During their early stages, the meal-kit delivery start-up, Blue Apron, extensively conducted market research to gain a deep understanding of their potential customers' lifestyles, eating habits, and cooking preferences.

They employed surveys, focus groups, and online analytics to gather data and extract valuable insights. These insights played a crucial role in shaping their product offerings, pricing, and marketing strategies.

3. Mint

Mint, the financial management app, conducted research to identify the challenges people face when managing their finances. They utilised an online survey to gather data on people's financial planning habits, the difficulties they encounter, and the tools they use.

This research helped them design a user-friendly app that specifically addressed these pain points, ultimately contributing to the app's remarkable success.

4. Warby Parker

The online glasses retailer, Warby Parker, conducted market research to understand the common issues customers encounter when purchasing glasses. They discovered that high prices and inconvenience were significant pain points.

Armed with this knowledge, Warby Parker adopted a direct-to-consumer model, designing glasses in-house and selling them directly to consumers at a more affordable price point. They also introduced a home try-on program to alleviate any hesitations customers may have had when buying glasses.

5. Slack

Before launching their communication platform, the Slack team conducted thorough market research to gain a comprehensive understanding of the communication needs and challenges faced by businesses. This research helped them identify a gap in the market for a platform that centralises all business communication. By focusing on solving a real problem for businesses, Slack experienced rapid growth and achieved great success.


All the methods explained above are valid and valuable in getting you the information, you need but as your starting out there maybe budget constraints on what you can do. However, there are many free secondary sources of information that you can start off with along with trying your own DIY online survey through platforms such as JotForm who provide you with easy to use tools for a range of different purposes and will help you along the way. Plus, they also have a wide range of online forms and templates for apps, PDFs, approvals, tables, online stores and more. Download this free E-book to learn how to make use of the platform's productivity and automation features.
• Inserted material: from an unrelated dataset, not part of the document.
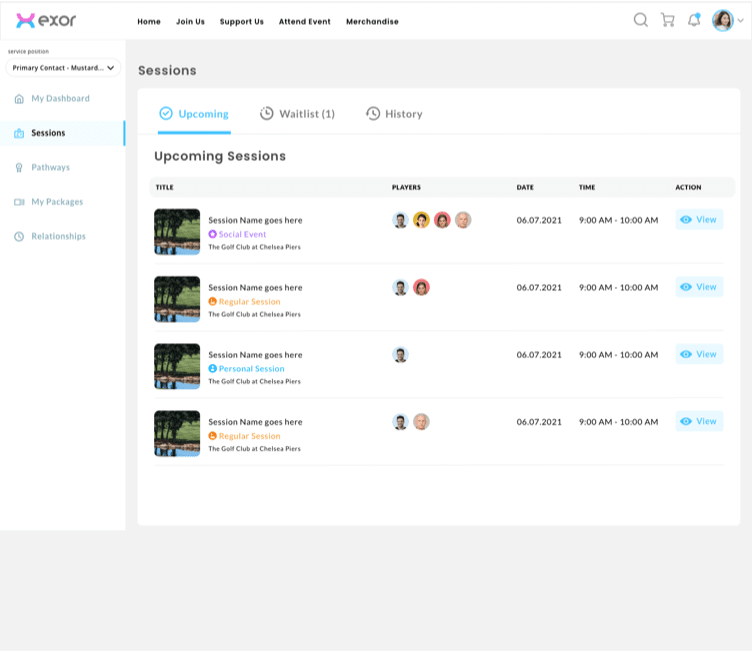This screenshot has width=752, height=652.
Task: Open My Dashboard from sidebar
Action: (60, 99)
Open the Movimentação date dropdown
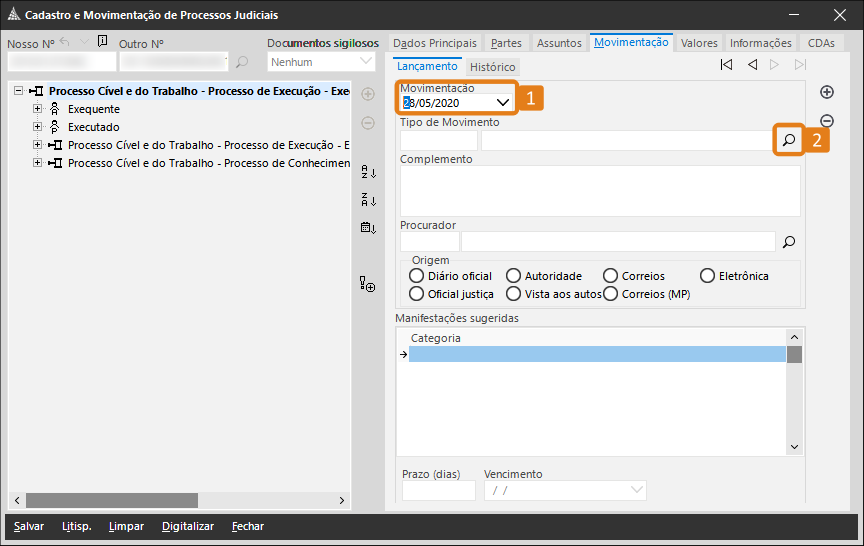The height and width of the screenshot is (546, 864). [503, 102]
A simple, inexpensive (starting at $15) alternative to survey makers is to firstly test out your business idea or product is appealing by running a quick poll with PickFu (50% off your first poll with promo code: ANPAR). This platform allows you to ask questions to their 15 million+ panel across 9 countries such as the UK or US. You just have to define your target audience, run a poll and you will quickly receive your results.

Once your business is more established and profitable, you can use more traditional and in-depth methods of research such as ethnography to further increase your business chances of sustainable success.

By getting in the mind of customers will help give you an edge as a small business because market research tends to be further down the list of things to do for many of your competitors.